Nigeria's data protection authority

The National Data Protection Commission (NDPC) is a statutory Nigerian organization that is responsible for the regulation of data privacy in Nigeria. It was created by the Nigeria Data Protection Bureau (NDPB) in February 2022, as a mandate to oversee the implementation of the Nigeria Data Protection Regulation (NDPR) which was issued by the National Information Technology Development Agency (NITDA) in 2019 as a subsidiary legislation of The NITDA Act, 2007.

== History ==
On the 7 of March 2022, the Nigeria Data Protection Bureau hosted representatives of The Nigerian Association of Chambers of Commerce, Industry, Mines, and Agriculture (NACCIMA). The delegation was led by the Chairman, Digital Economy Group, Prince Adetokunbo Kayode, SAN, CON. In February 2023, the commission partnered with the Voice of Nigeria (VON) to harness the Fourth Industrial Revolution (FIR) era and promote Data Protection and Privacy in the country. They stressed the need for capacity building of staff to ensure efficiency and productive output in the Voice of Nigeria in line with emerging technologies, as the 4IR is an enabler of inclusive industrialization. In March 2024, The Commission launched an investigation into an alleged privacy breach at the National Identity Management Commission (NIMC).

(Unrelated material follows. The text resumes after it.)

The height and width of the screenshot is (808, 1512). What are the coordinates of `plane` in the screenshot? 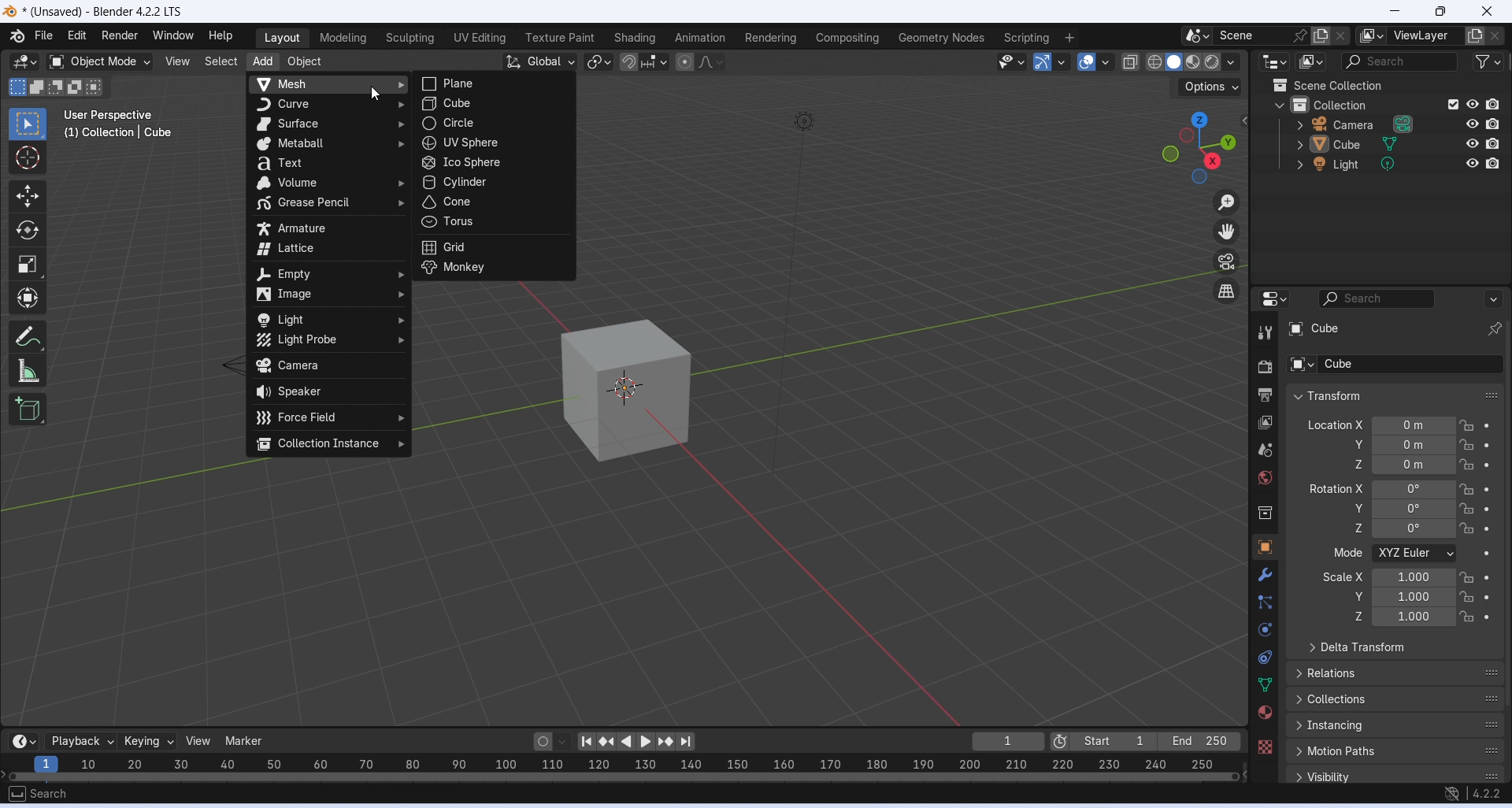 It's located at (495, 84).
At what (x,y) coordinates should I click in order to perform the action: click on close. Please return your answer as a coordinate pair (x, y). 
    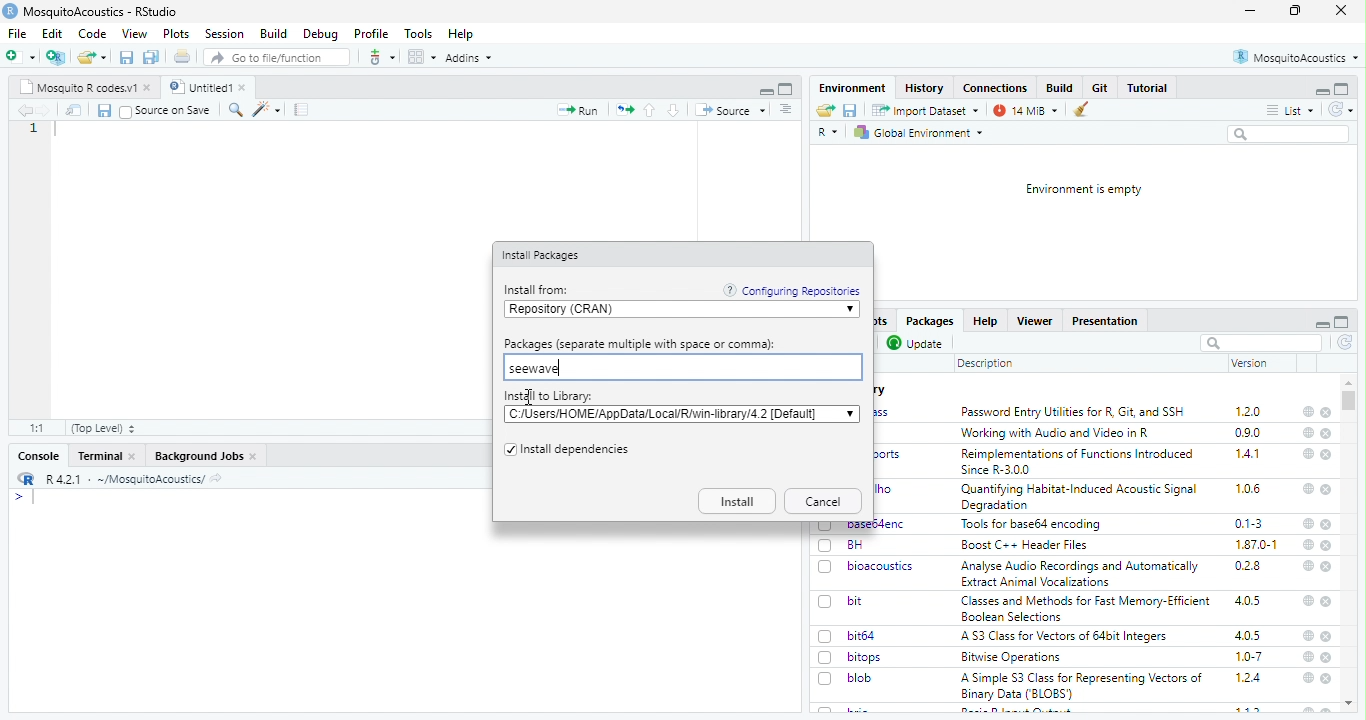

== Data Controller/ Processor ==
The commission is responsible for enforcing data protection laws and ensuring compliance with data protection standards in Nigeria. NDPC aims to safeguard the privacy rights of individuals and promote responsible data management practices across various sectors.

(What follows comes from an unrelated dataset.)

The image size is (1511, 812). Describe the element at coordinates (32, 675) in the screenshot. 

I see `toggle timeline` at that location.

== Data Protection Compliance Organisation (DPCO) ==
According to the commission, Article 1(3j) of the Nigerian Data Protection Regulation provides that a Data Protection Compliance Organisation (DPCO) is any entity duly licensed by NDPB for the purpose of training, auditing, consulting and rendering services aimed at ensuring compliance with this Regulation or any foreign Data Protection law or regulation having effect in Nigeria. A DPCO may be one or more of the following; a professional service, a consultancy firm, an IT service provider, an audit firm, or a law firm.